[start]

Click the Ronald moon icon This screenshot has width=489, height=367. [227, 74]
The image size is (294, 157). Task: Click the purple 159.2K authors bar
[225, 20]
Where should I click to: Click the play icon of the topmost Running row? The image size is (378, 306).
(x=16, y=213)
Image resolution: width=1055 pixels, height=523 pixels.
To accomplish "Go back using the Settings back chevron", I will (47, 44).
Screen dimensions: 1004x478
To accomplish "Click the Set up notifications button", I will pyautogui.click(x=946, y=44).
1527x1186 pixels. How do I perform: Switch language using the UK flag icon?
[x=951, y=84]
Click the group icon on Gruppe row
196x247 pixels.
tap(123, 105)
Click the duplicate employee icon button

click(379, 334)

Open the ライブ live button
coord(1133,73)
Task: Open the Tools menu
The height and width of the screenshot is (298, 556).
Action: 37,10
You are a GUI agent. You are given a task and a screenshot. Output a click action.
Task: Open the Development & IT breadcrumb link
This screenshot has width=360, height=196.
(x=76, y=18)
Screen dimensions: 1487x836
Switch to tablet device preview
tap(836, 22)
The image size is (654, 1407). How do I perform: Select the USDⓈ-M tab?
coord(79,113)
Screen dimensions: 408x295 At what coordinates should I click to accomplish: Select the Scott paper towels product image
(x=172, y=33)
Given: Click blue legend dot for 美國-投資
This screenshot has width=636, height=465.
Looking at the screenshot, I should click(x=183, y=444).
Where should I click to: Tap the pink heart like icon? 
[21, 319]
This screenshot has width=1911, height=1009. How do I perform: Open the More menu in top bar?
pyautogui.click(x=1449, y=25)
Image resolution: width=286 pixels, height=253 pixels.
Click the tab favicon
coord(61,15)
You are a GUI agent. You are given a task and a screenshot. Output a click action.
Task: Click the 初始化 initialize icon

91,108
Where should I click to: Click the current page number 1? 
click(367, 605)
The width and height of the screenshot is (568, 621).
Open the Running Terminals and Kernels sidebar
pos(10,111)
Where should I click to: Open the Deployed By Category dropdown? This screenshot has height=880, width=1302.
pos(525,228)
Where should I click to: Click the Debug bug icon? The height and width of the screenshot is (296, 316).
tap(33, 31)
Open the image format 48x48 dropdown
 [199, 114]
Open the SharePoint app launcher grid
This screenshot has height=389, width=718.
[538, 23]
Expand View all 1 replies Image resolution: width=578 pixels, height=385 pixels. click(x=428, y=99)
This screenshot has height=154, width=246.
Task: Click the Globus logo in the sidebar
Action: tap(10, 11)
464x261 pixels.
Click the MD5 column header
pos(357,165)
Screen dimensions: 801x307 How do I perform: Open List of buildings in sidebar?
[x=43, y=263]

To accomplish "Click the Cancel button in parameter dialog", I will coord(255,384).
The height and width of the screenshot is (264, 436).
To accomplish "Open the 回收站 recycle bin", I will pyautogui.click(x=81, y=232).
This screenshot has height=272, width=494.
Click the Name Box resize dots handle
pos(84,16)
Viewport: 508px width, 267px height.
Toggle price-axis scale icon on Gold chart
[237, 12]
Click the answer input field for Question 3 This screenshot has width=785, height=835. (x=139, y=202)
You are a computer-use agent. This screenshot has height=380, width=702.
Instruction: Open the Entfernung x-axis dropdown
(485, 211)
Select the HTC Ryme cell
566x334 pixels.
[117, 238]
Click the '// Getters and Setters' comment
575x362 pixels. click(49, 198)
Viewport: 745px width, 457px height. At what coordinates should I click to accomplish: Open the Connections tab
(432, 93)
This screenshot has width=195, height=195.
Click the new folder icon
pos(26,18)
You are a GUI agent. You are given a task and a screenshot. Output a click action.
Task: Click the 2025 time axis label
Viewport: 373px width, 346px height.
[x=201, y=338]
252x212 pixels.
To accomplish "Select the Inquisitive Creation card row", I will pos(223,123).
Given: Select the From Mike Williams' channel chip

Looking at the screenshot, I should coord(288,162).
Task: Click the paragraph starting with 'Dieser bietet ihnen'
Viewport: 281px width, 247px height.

[end]

[WHAT IS ASKED]: Rewrite the lines starting with the one containing "This screenshot has width=195, height=195." and ending with the one containing "Looking at the screenshot, I should coord(288,162).", changing "time axis label" to "timeline marker" and leaving everything else as it is.

[RESULT]:
This screenshot has width=195, height=195.
Click the new folder icon
pos(26,18)
You are a GUI agent. You are given a task and a screenshot. Output a click action.
Task: Click the 2025 timeline marker
Viewport: 373px width, 346px height.
[x=201, y=338]
252x212 pixels.
To accomplish "Select the Inquisitive Creation card row", I will pos(223,123).
Given: Select the From Mike Williams' channel chip

Looking at the screenshot, I should coord(288,162).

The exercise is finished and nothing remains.